I think that is a naive outlook. If someone has a solid support system that can watch your child(ren) for free, yes. When the average cost of daycare is $10 an hour, explain how you can afford to survive when almost all of your paycheck goes to cover it? Especially when you take into account that your benefits are based on your income, so as you work, your benefits decrease.

 

A good work ethic and dedication have nothing to do with straight up not being able to afford it. A single woman who graduates high school with a crap education, gets a manufacturing job at $12 an hour, works 40 hours a week, pays $10 an hour for daycare can not afford to pay for it all, even with assistance. She then gets trapped on the teat, work and not survive, or accept the benefits and survive. College? Not even in the cards If she can't afford day care when she is working, how will she afford it when she doesn't have the hourly income.

 

Take that same woman and give her a support system that she can trust that can watch her child(ren) while she is working, attending class and studying at no cost to her, and she has a much better chance of success.

 

The funny part of this argument is that we then run into the common dead horse of today about the parent(s) not being their to raise the child. How could they? They are working 40 hours a week and taking classes to change their stars.

 

 

The point is simple, the system is broken. Society has changed. Families do not stay together, it doesn't mean the devil is coming, it means that society has changed from the 50s. The same era that history shows wasn't all peaches and cream either. A man as close to me as a father was raised by a single mother, after his father walked out on seven kids, then went on to have several more. He never helped, was never there. The mother didn't work. She raised a garden and took care of her sons and daughter.
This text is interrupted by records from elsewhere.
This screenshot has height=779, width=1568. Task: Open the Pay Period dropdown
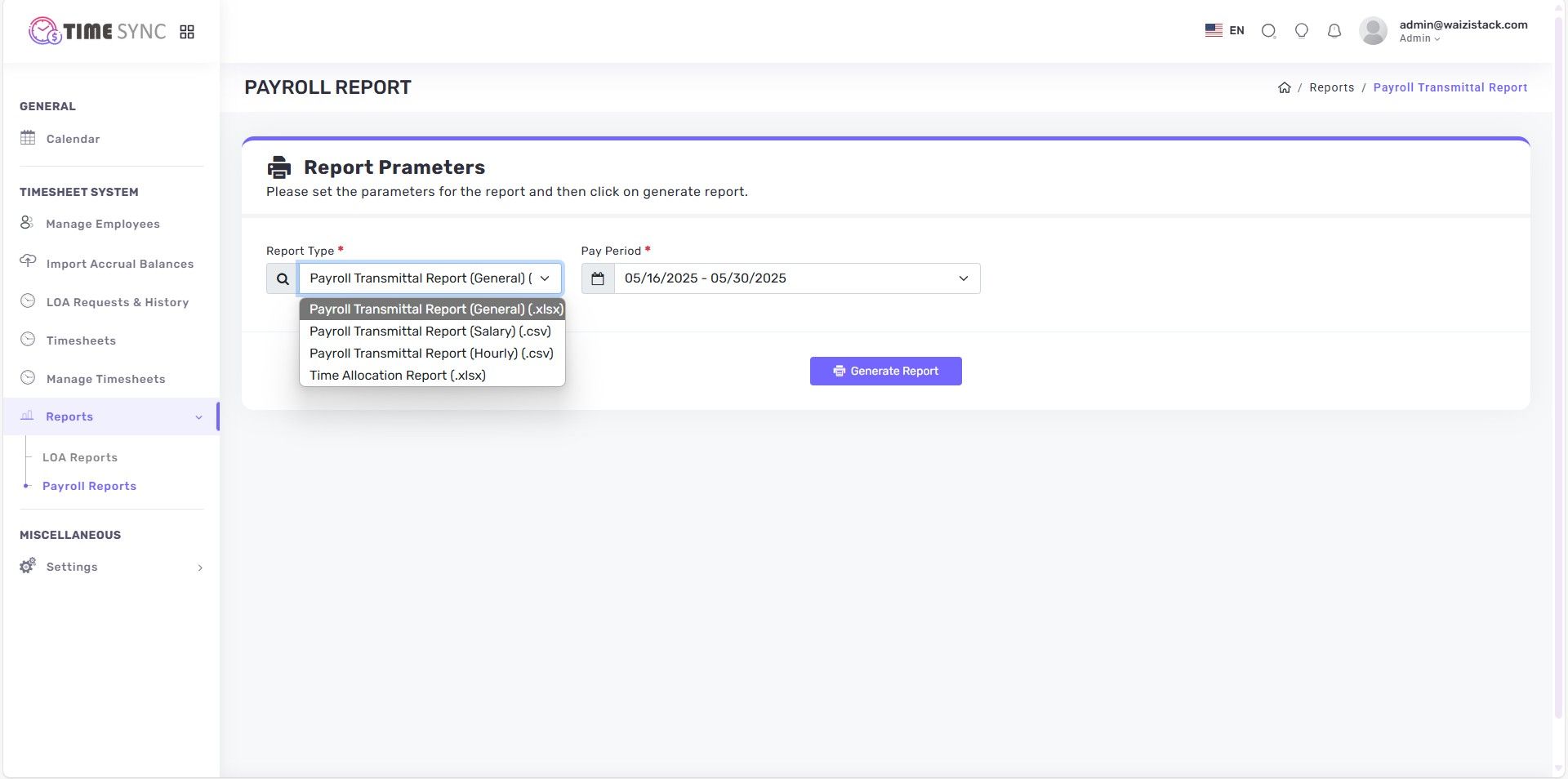click(x=796, y=279)
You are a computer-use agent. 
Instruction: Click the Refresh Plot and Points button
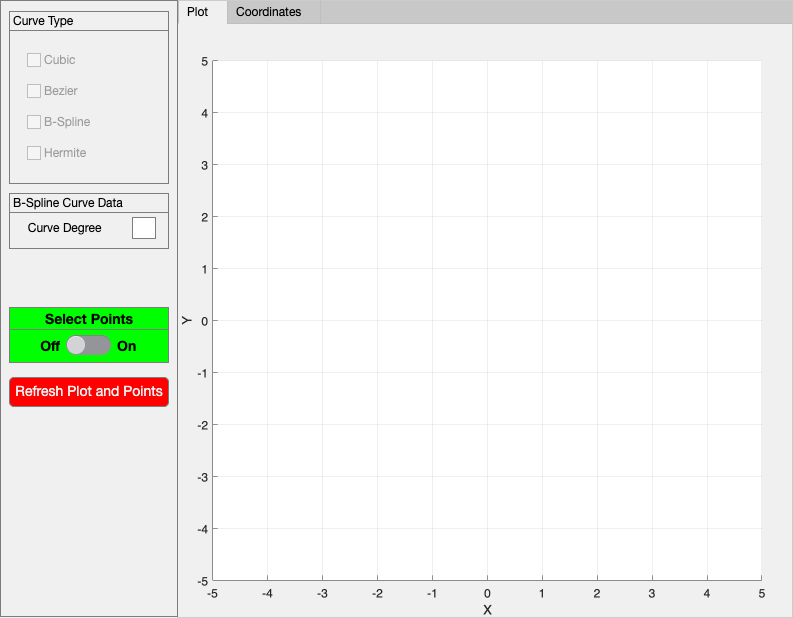point(89,391)
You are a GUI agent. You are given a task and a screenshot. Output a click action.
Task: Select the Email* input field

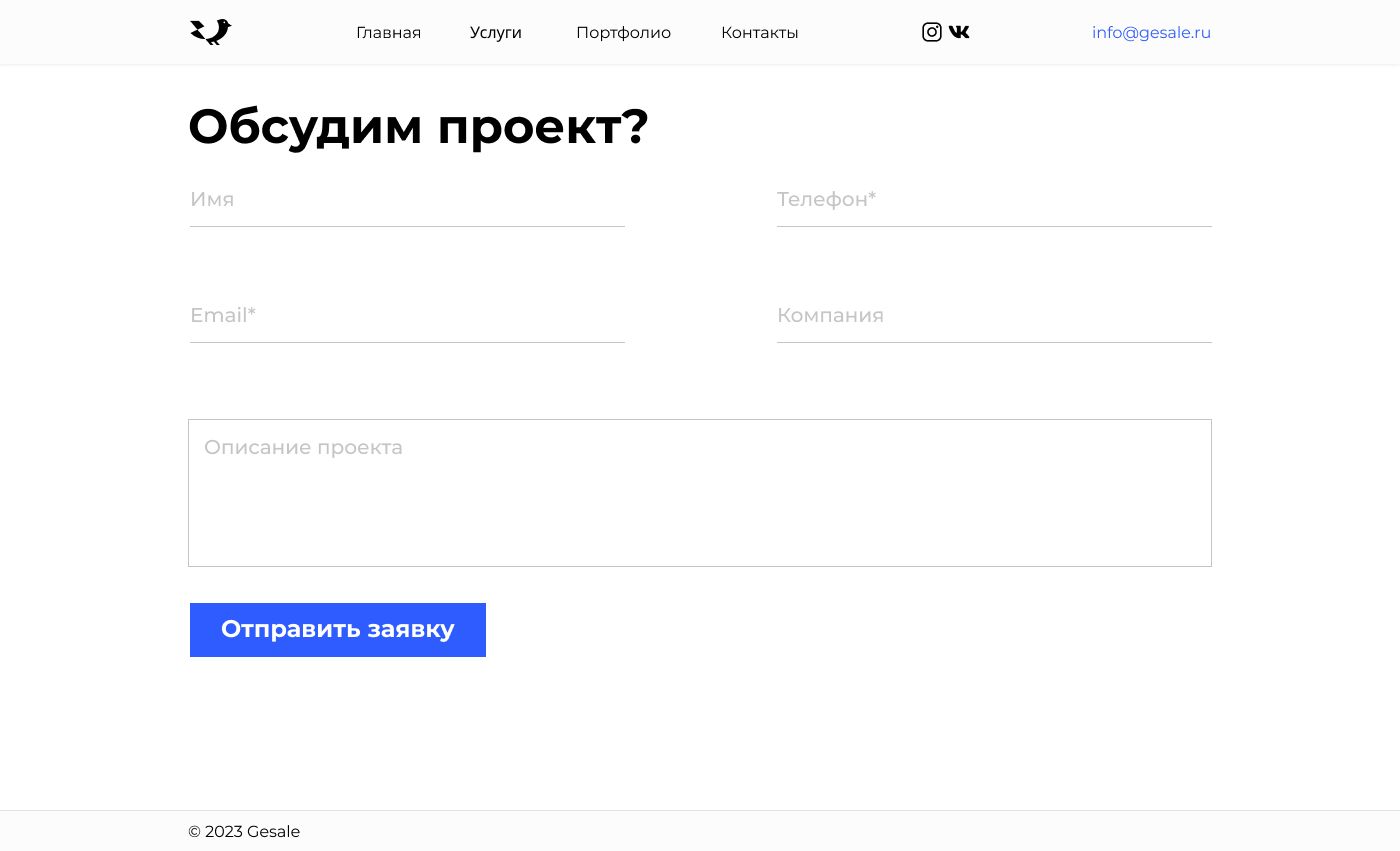point(407,316)
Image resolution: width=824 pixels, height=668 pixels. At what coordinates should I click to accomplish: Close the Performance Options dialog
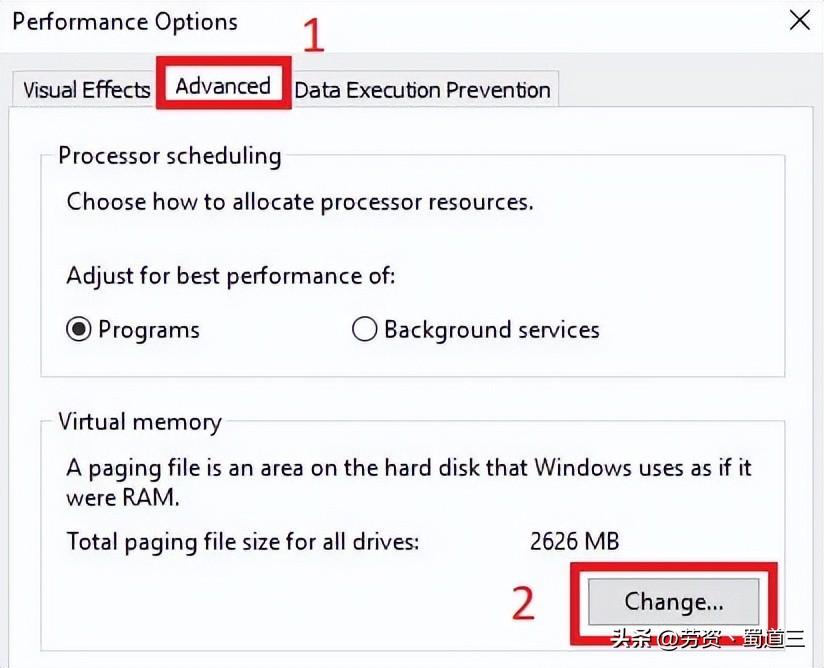click(x=799, y=20)
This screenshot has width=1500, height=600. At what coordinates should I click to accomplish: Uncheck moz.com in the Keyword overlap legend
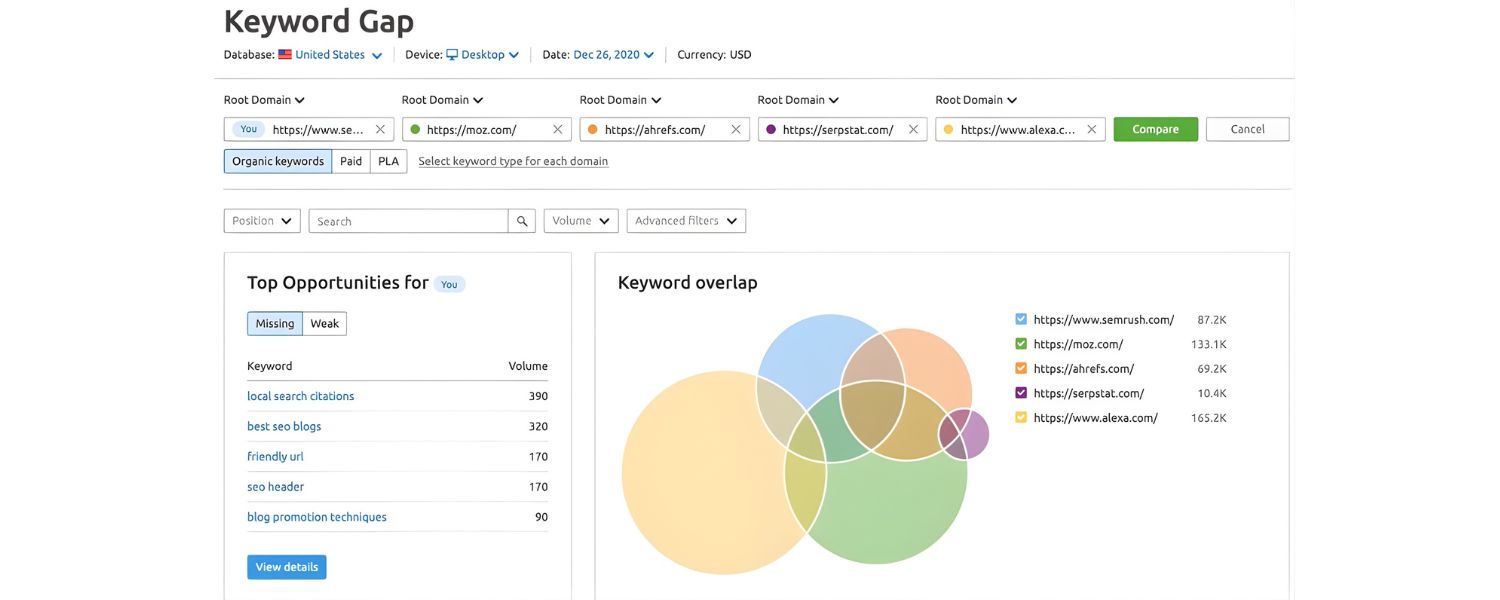(1021, 343)
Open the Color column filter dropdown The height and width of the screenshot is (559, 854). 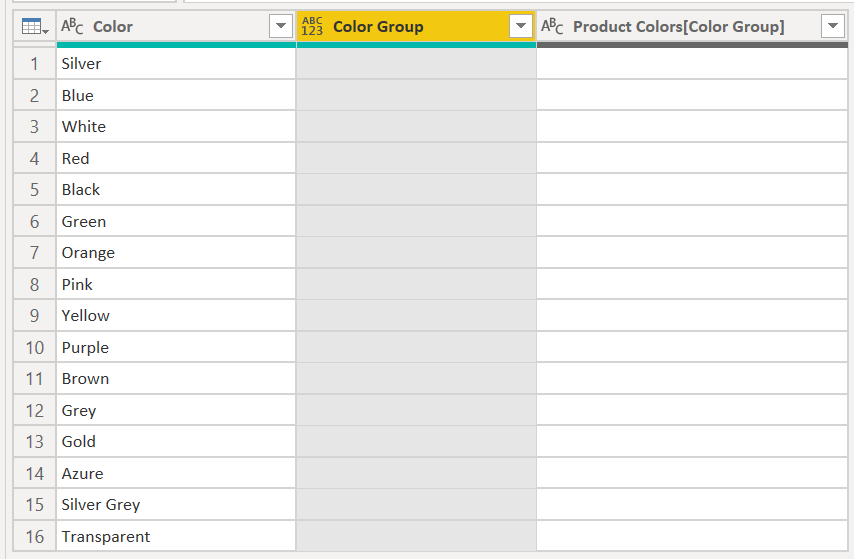[280, 27]
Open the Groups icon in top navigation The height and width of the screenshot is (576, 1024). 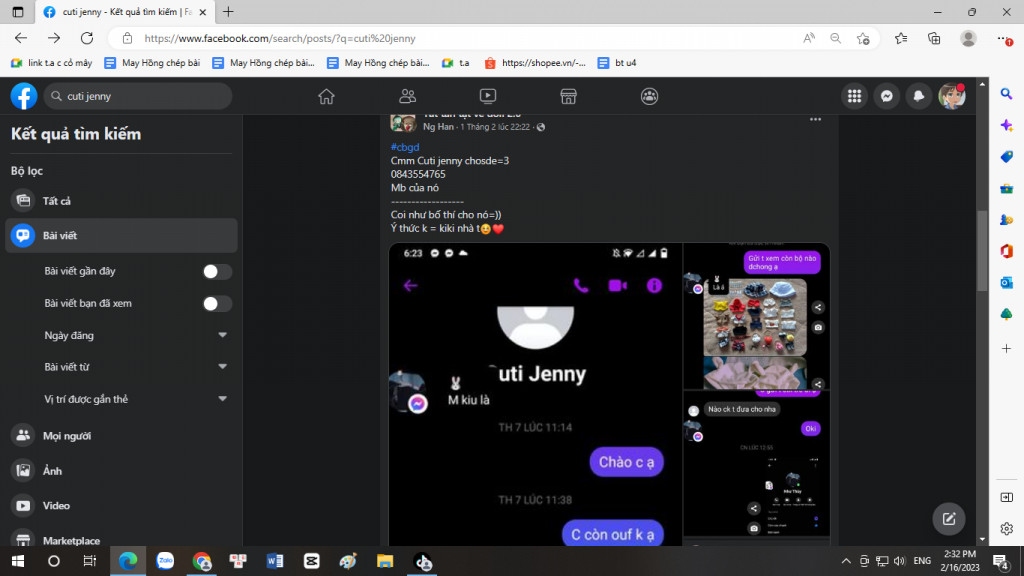point(649,96)
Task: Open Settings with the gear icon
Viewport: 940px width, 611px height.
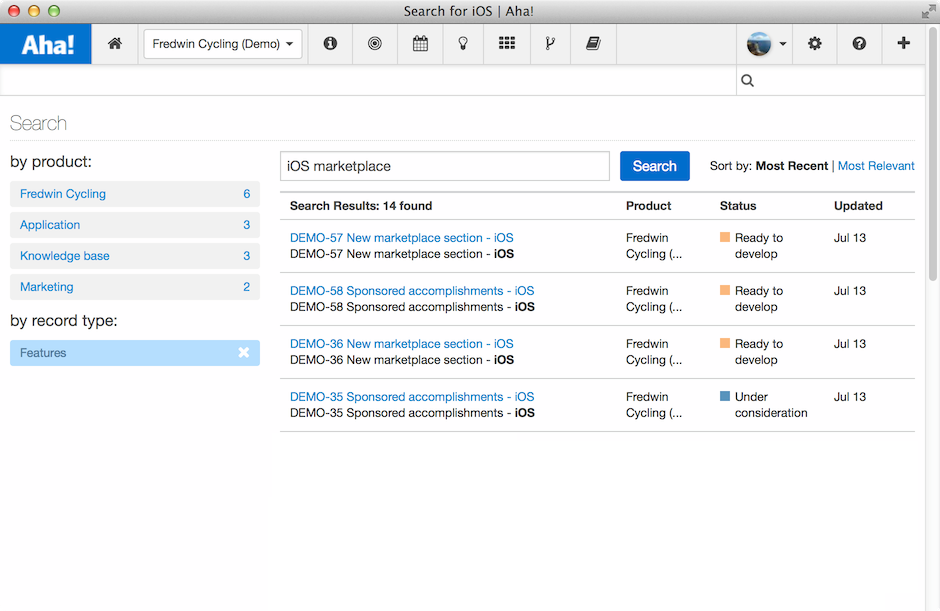Action: (x=814, y=44)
This man grew up to be one of the finest men I know, and it took a lot to get him there.

I am not saying that I agree with the route society has taken. My wife and I have been together for a long time, we became friends twenty years ago and next month we have our twelfth wedding anniversary. We have one daughter, because at that time in our life, one child is what we could afford. We both work, and we both are involved in our daughter's life. That might have been the norm, and it might be the norm among our circle of friends. But it wasn't how I was raised, and it isn't how my friends as a child were raised. It also isn't how my daughter's peers are being raised. Again, I can stand on a soap box on the corner and rant about it, but that isn't going to change the new norm. Just like this thread of normal discourse discussing Welfare Reform isn't going to cause the whole system to be revamped. I just think that too often we sit in our little world and judge others when we don't understand the struggles they may or may not be facing. I hear every day from folks about how hard it is for them to escape the drugs and poverty. But that is all they know, how they were raised. It is how I was raised, and I know, it was a struggle. It was pure hell. If it weren't for my wife, my daughter and several healthy communities I became a part of, I am not sure I would have made it.

Excellent points.  This holds true for more Americans than many can imagine.